What to produce: Reproduce the lines of the records verbatim from the start through the line containing "pos(581,283)", inclusive.

Input material:
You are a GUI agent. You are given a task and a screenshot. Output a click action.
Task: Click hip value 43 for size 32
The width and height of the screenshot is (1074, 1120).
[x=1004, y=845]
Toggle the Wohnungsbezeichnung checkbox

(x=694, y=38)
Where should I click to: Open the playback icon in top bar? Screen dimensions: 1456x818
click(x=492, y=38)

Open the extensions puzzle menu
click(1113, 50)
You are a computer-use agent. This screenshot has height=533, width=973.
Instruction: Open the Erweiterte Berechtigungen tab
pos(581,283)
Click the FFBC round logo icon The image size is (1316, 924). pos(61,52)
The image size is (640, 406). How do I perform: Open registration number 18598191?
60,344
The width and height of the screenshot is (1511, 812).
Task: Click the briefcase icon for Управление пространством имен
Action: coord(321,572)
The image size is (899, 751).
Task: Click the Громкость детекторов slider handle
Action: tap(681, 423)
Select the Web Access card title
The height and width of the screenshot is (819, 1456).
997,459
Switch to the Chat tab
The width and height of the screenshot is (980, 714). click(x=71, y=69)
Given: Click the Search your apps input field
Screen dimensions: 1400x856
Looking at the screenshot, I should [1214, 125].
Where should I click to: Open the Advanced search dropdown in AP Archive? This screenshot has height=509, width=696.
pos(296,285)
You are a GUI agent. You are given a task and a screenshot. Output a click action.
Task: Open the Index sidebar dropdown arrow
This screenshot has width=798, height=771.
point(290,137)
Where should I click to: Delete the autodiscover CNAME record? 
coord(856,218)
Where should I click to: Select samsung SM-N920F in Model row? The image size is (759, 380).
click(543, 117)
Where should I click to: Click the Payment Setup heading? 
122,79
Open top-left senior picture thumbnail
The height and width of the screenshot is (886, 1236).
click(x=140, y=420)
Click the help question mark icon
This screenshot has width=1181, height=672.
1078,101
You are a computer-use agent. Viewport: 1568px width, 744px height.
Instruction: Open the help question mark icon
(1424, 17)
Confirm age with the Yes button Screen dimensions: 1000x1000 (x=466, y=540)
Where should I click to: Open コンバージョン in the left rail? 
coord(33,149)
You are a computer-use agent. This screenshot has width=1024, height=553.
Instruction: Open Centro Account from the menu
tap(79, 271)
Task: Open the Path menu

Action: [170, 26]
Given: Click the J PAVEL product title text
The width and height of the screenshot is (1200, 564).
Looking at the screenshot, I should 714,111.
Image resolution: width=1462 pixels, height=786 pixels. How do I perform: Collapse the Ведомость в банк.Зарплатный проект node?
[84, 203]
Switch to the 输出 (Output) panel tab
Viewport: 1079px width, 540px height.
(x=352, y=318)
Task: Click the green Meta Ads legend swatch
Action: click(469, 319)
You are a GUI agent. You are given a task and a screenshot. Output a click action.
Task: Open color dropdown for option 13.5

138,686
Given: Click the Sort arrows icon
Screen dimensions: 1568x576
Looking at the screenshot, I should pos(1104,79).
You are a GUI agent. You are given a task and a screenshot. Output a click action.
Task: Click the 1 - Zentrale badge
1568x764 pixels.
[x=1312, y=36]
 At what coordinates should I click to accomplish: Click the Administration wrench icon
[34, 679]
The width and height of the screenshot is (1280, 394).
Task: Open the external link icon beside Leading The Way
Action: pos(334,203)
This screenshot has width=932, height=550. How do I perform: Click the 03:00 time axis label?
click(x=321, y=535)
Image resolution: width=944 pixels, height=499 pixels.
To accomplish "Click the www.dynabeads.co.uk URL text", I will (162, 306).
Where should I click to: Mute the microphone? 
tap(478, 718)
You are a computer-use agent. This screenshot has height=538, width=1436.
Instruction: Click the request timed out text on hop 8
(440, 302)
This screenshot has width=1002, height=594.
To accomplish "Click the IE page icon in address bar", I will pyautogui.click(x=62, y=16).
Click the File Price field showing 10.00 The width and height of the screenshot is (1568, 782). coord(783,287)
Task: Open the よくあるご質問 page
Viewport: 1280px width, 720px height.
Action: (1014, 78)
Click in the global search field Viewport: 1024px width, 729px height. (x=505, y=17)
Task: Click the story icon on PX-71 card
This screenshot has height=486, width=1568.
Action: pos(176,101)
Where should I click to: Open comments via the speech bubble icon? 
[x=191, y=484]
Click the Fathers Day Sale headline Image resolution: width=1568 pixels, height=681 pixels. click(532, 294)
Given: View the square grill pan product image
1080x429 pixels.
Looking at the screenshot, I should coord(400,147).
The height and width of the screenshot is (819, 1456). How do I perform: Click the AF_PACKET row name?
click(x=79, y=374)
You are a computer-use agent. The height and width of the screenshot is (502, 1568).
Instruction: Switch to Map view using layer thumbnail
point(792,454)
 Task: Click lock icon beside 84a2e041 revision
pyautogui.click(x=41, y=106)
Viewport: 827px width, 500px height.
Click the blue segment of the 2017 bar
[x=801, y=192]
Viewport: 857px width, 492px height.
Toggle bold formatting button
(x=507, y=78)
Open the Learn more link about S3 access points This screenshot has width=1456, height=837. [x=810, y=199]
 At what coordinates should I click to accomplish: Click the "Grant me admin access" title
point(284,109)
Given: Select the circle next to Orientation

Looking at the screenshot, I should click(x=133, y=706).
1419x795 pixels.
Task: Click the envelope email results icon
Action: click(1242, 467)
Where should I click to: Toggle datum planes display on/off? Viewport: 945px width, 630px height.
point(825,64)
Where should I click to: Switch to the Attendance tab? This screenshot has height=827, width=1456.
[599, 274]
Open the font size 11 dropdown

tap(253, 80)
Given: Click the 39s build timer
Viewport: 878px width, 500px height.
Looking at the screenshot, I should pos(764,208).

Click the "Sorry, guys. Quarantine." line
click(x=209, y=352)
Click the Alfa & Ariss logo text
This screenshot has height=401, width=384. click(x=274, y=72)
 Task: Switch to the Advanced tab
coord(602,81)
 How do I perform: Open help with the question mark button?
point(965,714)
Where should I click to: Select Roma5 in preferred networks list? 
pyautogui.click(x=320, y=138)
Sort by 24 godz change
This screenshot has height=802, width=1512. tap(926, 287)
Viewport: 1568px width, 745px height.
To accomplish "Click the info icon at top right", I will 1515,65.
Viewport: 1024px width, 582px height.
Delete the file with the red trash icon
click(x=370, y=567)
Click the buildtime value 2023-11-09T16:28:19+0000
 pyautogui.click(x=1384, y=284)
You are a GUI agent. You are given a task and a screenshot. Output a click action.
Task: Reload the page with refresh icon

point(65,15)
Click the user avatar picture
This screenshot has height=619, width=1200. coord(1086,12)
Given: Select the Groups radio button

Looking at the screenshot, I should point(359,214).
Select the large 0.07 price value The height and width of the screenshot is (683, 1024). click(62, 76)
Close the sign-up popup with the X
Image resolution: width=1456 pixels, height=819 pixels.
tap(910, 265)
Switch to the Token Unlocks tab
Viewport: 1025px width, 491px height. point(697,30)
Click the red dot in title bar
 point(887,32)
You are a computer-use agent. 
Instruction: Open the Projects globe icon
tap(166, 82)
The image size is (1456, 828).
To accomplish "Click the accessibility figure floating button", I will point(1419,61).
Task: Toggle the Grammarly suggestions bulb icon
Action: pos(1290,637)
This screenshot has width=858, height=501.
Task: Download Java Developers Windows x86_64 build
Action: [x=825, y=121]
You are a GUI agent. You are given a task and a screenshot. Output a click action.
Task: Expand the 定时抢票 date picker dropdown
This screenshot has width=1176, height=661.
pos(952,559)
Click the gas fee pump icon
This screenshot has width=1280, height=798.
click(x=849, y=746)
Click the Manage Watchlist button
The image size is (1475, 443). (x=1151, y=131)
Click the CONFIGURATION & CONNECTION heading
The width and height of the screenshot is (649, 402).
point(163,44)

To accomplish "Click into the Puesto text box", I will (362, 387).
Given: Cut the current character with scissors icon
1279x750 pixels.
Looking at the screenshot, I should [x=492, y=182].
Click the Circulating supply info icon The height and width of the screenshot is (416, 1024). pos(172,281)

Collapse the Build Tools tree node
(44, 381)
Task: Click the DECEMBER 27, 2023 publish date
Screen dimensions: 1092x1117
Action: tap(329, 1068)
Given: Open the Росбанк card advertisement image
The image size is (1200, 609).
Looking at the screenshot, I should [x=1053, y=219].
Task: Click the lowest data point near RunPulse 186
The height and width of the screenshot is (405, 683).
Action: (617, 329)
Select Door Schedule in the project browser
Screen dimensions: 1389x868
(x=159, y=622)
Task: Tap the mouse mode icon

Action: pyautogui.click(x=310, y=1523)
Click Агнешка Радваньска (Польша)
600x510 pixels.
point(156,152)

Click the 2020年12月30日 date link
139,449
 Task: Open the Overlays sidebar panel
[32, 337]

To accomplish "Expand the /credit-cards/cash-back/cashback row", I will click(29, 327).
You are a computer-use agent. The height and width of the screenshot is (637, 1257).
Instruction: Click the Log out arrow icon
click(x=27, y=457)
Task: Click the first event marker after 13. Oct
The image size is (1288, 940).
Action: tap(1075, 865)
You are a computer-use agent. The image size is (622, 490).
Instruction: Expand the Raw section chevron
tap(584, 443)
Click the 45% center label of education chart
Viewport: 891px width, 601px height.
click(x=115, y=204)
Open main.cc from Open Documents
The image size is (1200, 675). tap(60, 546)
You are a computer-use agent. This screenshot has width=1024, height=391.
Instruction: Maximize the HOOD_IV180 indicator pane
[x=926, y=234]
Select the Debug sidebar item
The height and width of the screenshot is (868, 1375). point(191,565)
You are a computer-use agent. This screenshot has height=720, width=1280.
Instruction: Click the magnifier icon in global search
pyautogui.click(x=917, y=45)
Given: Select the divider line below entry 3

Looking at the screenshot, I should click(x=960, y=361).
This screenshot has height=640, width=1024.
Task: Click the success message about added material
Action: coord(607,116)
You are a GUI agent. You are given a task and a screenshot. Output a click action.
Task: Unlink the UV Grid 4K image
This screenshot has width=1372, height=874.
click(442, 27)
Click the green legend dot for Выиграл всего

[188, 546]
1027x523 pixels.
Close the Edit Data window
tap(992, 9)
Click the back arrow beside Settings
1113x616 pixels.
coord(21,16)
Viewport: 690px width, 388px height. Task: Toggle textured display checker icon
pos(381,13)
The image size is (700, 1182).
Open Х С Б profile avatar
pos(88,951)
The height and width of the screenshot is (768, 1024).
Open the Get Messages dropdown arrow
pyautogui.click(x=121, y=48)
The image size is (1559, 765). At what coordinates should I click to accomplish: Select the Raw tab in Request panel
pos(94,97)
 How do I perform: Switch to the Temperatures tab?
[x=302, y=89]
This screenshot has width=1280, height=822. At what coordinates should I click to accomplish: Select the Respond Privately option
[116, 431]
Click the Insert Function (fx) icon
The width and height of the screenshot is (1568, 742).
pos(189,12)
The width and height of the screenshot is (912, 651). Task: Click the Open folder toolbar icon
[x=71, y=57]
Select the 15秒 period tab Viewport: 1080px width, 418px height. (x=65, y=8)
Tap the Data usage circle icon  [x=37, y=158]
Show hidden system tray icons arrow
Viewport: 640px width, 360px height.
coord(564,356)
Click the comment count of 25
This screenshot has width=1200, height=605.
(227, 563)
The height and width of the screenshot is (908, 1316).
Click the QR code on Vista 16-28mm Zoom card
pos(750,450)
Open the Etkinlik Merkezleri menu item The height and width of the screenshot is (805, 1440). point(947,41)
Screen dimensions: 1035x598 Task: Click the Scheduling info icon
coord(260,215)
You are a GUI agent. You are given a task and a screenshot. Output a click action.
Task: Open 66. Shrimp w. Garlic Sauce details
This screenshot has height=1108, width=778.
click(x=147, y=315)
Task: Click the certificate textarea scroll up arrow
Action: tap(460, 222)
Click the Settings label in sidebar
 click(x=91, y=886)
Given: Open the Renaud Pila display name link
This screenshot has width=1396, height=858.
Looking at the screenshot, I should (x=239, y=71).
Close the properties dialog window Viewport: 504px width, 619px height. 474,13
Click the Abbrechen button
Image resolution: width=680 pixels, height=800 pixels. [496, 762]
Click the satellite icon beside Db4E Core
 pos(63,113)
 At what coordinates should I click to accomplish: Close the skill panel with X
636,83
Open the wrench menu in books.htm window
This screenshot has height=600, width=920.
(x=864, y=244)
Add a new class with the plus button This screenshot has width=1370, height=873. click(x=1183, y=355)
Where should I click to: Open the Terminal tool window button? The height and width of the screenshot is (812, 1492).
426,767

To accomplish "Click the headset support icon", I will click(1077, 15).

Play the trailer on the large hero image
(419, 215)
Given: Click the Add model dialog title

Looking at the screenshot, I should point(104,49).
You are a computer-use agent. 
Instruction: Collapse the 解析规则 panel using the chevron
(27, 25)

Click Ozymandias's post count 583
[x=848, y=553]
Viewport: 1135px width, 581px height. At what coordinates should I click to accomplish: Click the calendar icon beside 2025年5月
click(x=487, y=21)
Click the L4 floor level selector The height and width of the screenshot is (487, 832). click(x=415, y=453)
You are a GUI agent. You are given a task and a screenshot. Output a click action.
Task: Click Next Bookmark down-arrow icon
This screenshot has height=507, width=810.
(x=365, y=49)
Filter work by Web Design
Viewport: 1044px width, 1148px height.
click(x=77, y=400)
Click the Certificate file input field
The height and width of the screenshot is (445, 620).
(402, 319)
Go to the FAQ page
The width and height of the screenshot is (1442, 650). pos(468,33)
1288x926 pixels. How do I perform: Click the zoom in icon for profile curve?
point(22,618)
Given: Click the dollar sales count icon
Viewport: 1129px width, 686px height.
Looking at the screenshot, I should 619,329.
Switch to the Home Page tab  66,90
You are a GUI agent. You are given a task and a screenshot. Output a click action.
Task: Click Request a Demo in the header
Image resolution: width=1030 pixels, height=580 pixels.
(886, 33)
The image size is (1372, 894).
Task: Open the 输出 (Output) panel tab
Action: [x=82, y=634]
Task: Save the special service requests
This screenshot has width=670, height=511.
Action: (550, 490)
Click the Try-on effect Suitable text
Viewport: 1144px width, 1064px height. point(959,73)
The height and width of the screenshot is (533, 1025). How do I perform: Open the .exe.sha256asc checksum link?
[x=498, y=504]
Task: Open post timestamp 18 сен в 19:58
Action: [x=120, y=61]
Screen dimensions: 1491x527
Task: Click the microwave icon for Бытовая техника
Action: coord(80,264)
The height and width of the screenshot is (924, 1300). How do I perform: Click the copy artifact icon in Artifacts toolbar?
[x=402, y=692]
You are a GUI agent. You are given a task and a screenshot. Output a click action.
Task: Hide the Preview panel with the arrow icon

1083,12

Result:
You are a GUI agent. You are given a task and a screenshot. Output a click action.
Task: Click hip value 43 for size 32
The width and height of the screenshot is (1074, 1120).
[x=1004, y=845]
Toggle the Wohnungsbezeichnung checkbox

(x=694, y=38)
Where should I click to: Open the playback icon in top bar? Screen dimensions: 1456x818
click(x=492, y=38)

Open the extensions puzzle menu
click(1113, 50)
You are a computer-use agent. This screenshot has height=533, width=973.
Instruction: Open the Erweiterte Berechtigungen tab
pos(581,283)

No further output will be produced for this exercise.